Definition
An FAA requirement that air traffic controllers must issue a specific clearance for each runway a pilot is expected to cross while taxiing, and pilots must read back that clearance. A single taxi clearance does not authorize crossing any runway along the route; each runway crossing requires its own explicit instruction, given one runway at a time. The crossing clearance is normally issued only when the aircraft is approaching the runway to be crossed.
Plain English
When you taxi, you cannot cross any runway unless the controller specifically tells you to cross that exact runway. You must read the instruction back.
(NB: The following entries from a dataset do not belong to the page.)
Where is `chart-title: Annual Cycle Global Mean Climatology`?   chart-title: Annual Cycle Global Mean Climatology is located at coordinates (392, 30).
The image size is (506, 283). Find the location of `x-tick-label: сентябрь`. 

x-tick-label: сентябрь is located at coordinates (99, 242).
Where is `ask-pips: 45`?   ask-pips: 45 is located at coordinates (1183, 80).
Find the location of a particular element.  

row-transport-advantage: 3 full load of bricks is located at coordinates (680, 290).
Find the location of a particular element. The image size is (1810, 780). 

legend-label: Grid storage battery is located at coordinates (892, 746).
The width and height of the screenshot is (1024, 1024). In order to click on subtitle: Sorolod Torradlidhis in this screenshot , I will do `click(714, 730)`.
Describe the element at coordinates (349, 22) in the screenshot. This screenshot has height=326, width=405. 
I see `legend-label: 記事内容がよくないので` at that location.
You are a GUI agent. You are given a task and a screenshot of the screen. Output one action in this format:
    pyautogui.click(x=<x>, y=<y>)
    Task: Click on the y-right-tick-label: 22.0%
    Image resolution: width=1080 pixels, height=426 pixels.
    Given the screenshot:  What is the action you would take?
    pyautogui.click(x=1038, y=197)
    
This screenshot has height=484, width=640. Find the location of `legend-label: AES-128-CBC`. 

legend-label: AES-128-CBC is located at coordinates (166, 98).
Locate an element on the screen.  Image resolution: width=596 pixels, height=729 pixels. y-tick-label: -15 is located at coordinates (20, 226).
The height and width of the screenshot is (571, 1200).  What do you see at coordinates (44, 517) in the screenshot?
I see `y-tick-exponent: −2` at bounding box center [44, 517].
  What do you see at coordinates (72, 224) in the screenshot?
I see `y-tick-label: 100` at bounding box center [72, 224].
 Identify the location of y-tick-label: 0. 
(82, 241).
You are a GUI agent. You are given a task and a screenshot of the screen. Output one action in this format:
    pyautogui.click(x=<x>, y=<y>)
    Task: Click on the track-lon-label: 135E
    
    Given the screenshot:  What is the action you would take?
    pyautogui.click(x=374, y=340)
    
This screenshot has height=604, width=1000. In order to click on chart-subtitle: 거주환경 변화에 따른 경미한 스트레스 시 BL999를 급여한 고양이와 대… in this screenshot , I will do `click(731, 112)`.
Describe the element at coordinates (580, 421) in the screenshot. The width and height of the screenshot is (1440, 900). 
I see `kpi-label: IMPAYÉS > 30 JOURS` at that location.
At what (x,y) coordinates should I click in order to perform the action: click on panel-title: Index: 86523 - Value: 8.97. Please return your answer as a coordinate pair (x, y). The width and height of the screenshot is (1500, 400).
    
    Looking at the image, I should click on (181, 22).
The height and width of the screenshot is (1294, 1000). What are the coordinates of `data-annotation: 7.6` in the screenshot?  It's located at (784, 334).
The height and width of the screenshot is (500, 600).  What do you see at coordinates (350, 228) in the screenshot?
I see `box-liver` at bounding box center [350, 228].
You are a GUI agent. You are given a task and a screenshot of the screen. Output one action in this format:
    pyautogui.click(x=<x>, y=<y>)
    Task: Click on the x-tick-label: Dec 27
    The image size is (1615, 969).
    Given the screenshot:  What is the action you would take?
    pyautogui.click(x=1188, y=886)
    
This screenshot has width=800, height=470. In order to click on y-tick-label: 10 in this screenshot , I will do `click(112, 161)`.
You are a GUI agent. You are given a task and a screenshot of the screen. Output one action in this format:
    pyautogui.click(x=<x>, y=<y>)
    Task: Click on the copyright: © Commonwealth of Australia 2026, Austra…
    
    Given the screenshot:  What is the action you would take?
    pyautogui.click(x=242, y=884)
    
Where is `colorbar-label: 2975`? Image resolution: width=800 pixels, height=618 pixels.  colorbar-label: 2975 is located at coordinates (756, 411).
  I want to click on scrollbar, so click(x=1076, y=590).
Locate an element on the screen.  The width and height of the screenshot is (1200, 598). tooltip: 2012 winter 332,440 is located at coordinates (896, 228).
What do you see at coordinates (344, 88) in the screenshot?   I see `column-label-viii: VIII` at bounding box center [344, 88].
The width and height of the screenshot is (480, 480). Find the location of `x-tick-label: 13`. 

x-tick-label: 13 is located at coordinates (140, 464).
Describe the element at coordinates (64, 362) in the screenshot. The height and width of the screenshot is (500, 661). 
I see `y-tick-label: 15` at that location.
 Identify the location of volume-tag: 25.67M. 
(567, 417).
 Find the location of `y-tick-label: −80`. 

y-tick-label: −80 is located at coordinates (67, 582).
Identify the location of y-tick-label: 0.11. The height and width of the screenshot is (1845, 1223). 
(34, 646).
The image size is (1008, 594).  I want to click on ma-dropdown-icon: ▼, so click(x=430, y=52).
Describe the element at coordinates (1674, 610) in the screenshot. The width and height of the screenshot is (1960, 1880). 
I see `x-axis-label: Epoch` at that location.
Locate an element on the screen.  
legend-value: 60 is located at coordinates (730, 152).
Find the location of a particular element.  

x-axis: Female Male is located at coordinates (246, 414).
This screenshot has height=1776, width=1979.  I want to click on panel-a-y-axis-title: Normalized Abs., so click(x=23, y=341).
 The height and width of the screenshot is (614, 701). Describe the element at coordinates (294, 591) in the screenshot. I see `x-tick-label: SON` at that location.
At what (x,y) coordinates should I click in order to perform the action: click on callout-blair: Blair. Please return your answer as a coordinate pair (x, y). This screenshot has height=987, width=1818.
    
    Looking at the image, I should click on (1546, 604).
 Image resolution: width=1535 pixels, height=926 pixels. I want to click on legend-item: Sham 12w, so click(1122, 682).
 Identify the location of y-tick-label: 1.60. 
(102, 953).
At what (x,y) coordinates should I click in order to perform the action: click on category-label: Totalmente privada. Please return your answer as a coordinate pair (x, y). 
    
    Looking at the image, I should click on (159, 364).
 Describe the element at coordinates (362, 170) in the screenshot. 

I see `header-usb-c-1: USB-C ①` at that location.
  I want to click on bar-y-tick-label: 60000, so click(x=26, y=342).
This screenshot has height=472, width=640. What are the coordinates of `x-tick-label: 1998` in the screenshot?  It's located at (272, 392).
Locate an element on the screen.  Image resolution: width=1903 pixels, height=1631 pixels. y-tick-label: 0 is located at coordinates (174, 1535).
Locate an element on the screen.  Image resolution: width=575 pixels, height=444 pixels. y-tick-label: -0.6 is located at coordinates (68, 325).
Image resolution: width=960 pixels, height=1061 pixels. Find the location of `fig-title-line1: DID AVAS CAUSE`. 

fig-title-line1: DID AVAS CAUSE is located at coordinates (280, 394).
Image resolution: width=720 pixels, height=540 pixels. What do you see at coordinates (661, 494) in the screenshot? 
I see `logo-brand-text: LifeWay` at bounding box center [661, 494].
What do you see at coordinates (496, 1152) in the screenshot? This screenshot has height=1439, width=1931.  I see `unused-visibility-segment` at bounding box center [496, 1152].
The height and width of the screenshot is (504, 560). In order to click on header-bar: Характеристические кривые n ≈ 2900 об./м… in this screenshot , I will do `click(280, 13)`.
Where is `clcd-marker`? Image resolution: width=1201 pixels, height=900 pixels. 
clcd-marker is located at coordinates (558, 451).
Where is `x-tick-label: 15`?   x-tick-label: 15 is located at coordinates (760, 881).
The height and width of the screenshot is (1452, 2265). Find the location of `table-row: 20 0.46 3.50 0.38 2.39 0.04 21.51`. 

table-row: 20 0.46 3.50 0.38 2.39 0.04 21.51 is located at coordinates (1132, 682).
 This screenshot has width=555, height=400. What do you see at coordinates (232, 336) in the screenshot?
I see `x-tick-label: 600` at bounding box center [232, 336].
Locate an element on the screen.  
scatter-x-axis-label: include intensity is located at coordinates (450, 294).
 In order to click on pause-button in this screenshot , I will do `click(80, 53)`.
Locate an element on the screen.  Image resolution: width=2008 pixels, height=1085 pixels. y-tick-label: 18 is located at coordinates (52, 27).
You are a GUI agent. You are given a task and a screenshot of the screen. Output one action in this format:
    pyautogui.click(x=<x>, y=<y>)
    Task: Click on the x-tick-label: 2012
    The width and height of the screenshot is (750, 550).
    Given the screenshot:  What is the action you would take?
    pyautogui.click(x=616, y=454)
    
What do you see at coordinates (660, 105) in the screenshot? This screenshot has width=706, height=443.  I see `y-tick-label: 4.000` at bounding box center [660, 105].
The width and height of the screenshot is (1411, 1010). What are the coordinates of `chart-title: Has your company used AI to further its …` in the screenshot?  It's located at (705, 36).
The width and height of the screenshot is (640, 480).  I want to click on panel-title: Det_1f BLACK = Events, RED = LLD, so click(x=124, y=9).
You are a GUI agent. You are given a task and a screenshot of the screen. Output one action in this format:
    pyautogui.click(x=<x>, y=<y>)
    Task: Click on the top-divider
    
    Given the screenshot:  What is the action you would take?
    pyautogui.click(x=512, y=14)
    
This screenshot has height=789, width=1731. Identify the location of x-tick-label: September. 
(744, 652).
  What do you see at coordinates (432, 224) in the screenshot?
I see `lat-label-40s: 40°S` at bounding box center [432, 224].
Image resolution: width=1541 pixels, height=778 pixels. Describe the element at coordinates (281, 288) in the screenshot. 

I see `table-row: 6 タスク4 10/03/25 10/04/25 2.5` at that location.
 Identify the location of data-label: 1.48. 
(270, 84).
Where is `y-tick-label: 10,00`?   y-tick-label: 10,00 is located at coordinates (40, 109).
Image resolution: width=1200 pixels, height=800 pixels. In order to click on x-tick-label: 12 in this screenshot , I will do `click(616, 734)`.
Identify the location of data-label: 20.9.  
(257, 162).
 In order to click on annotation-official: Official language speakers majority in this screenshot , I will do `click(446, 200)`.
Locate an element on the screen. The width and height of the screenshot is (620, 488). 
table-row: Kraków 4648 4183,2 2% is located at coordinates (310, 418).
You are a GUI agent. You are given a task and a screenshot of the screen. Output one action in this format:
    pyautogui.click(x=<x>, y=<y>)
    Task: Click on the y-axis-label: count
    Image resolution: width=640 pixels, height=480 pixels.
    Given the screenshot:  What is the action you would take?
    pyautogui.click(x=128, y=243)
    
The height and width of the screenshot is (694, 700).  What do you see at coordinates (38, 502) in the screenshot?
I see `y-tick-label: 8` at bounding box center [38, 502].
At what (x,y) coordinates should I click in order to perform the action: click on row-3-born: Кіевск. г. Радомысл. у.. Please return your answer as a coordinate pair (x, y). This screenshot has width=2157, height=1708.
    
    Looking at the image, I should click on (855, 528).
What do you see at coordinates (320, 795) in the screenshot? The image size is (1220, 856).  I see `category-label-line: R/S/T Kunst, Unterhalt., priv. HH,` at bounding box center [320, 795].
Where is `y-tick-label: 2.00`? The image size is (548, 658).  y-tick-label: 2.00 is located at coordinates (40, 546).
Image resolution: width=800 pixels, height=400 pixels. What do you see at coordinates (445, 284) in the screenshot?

Even if the controller has cleared you to taxi to a destination, you still have to wait for a separate, named clearance for each runway in your way.
Context Anchor
Encountered during ground operations at towered airports, especially while taxiing from parking to a runway or after landing and taxiing to parking.
Derivation
Explicit comes from the Latin explicitus, meaning 'unfolded' or 'made plain.' In ATC use, it emphasizes that the runway crossing must be stated openly and individually—not implied or bundled into a longer taxi instruction.
Why Pilots Care
Ensures pilots never cross a runway without positive clearance, directly reducing the risk of runway incursions.
Intuition Check
Wrong assumption: “ATC gave me a taxi route, so I can cross any runway along that route.” Correct idea: You need a specific instruction to cross each runway, such as “Cross Runway Two Seven.”
Example Sentence 1
After receiving 'Taxi to Runway 27 via Alpha,' the pilot held short of Runway 15 and waited for the controller to issue an explicit runway crossing instruction before continuing.
Example Sentence 2
The pilot held short of the runway because the taxi clearance did not contain explicit crossing instructions.